Stored items:
——
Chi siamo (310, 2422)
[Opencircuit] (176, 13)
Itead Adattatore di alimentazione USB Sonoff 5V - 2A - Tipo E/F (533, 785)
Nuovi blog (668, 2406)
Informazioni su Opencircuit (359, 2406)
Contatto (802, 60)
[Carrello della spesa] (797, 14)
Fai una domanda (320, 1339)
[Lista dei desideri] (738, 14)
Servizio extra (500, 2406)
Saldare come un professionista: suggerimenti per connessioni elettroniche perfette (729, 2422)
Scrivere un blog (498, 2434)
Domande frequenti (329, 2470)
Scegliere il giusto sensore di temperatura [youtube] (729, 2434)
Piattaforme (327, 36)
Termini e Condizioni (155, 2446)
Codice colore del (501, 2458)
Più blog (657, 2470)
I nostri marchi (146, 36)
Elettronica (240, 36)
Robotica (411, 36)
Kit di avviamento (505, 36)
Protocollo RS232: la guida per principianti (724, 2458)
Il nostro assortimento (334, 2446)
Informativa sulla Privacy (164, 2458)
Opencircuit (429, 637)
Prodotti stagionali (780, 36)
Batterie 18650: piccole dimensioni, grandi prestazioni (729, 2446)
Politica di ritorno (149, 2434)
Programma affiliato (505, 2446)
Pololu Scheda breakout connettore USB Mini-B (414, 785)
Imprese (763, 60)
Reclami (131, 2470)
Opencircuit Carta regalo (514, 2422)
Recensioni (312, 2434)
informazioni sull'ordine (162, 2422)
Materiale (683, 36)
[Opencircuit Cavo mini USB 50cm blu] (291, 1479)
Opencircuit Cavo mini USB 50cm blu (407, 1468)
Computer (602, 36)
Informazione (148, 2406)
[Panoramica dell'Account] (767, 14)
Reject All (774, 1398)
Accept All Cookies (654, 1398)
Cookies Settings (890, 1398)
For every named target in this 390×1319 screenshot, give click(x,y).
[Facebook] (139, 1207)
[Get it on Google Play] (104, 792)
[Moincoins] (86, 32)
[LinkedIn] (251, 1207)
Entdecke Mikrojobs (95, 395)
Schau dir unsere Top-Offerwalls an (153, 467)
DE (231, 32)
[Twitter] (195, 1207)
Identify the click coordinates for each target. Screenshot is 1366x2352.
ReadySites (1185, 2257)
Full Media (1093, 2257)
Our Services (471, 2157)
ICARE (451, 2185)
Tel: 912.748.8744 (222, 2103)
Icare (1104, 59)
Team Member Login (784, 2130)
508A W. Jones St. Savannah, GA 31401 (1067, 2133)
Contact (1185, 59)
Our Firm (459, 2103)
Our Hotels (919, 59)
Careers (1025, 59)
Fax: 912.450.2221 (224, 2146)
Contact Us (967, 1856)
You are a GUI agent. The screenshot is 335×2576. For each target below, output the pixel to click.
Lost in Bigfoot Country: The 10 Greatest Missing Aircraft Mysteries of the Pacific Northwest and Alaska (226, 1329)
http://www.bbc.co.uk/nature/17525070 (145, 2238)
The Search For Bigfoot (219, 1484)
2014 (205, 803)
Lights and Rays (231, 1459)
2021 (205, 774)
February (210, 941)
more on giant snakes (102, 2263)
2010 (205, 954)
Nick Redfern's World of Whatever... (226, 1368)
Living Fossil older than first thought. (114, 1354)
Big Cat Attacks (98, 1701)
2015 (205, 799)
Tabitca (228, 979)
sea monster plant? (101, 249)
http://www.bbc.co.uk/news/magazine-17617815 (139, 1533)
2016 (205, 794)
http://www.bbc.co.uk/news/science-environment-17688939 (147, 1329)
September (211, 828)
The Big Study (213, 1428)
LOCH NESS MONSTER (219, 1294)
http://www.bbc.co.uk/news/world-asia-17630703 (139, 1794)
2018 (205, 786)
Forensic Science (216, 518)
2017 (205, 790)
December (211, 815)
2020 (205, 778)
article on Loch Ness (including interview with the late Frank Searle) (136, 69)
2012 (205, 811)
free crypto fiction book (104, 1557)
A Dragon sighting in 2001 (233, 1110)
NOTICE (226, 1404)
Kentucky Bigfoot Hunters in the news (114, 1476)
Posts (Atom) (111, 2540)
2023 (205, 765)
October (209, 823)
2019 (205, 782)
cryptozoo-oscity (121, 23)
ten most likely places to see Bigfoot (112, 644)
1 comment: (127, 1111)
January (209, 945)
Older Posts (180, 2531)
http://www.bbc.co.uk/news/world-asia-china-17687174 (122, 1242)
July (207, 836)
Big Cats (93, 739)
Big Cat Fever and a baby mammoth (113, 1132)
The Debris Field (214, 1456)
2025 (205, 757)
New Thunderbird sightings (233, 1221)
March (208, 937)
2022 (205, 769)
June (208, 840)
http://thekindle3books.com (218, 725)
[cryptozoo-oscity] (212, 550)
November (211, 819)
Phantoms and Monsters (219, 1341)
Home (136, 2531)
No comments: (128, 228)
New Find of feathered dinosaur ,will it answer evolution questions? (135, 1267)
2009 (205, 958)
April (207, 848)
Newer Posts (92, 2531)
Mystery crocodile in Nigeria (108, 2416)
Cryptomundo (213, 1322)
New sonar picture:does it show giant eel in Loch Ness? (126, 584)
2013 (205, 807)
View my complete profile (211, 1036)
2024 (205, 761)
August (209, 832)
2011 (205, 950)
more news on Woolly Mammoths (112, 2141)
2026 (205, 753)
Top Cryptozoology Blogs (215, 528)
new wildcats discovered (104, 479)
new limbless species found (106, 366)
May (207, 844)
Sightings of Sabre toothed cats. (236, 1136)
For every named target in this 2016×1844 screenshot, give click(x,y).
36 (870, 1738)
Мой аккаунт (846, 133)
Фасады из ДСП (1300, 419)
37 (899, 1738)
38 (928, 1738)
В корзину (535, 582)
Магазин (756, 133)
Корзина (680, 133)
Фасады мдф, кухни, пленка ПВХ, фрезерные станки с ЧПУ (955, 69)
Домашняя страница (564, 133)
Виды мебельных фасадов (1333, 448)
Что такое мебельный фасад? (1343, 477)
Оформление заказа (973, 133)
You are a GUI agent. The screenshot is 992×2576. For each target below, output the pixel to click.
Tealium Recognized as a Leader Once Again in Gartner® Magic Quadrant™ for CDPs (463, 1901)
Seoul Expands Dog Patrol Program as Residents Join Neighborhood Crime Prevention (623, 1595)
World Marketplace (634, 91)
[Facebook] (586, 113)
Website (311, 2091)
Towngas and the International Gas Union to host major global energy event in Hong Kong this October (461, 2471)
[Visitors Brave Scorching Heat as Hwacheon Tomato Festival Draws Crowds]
——
● Exercise aim
Copy the entries word for word. Start at the first line and end with the line containing "Full Media (1093, 2257)".

● Solution below
Chi siamo (310, 2422)
[Opencircuit] (176, 13)
Itead Adattatore di alimentazione USB Sonoff 5V - 2A - Tipo E/F (533, 785)
Nuovi blog (668, 2406)
Informazioni su Opencircuit (359, 2406)
Contatto (802, 60)
[Carrello della spesa] (797, 14)
Fai una domanda (320, 1339)
[Lista dei desideri] (738, 14)
Servizio extra (500, 2406)
Saldare come un professionista: suggerimenti per connessioni elettroniche perfette (729, 2422)
Scrivere un blog (498, 2434)
Domande frequenti (329, 2470)
Scegliere il giusto sensore di temperatura [youtube] (729, 2434)
Piattaforme (327, 36)
Termini e Condizioni (155, 2446)
Codice colore del (501, 2458)
Più blog (657, 2470)
I nostri marchi (146, 36)
Elettronica (240, 36)
Robotica (411, 36)
Kit di avviamento (505, 36)
Protocollo RS232: la guida per principianti (724, 2458)
Il nostro assortimento (334, 2446)
Informativa sulla Privacy (164, 2458)
Opencircuit (429, 637)
Prodotti stagionali (780, 36)
Batterie 18650: piccole dimensioni, grandi prestazioni (729, 2446)
Politica di ritorno (149, 2434)
Programma affiliato (505, 2446)
Pololu Scheda breakout connettore USB Mini-B (414, 785)
Imprese (763, 60)
Reclami (131, 2470)
Opencircuit Carta regalo (514, 2422)
Recensioni (312, 2434)
informazioni sull'ordine (162, 2422)
Materiale (683, 36)
[Opencircuit Cavo mini USB 50cm blu] (291, 1479)
Opencircuit Cavo mini USB 50cm blu (407, 1468)
Computer (602, 36)
Informazione (148, 2406)
[Panoramica dell'Account] (767, 14)
Reject All (774, 1398)
Accept All Cookies (654, 1398)
Cookies Settings (890, 1398)
For every named target in this 390×1319 screenshot, give click(x,y).
[Facebook] (139, 1207)
[Get it on Google Play] (104, 792)
[Moincoins] (86, 32)
[LinkedIn] (251, 1207)
Entdecke Mikrojobs (95, 395)
Schau dir unsere Top-Offerwalls an (153, 467)
DE (231, 32)
[Twitter] (195, 1207)
Identify the click coordinates for each target. Screenshot is 1366x2352.
ReadySites (1185, 2257)
Full Media (1093, 2257)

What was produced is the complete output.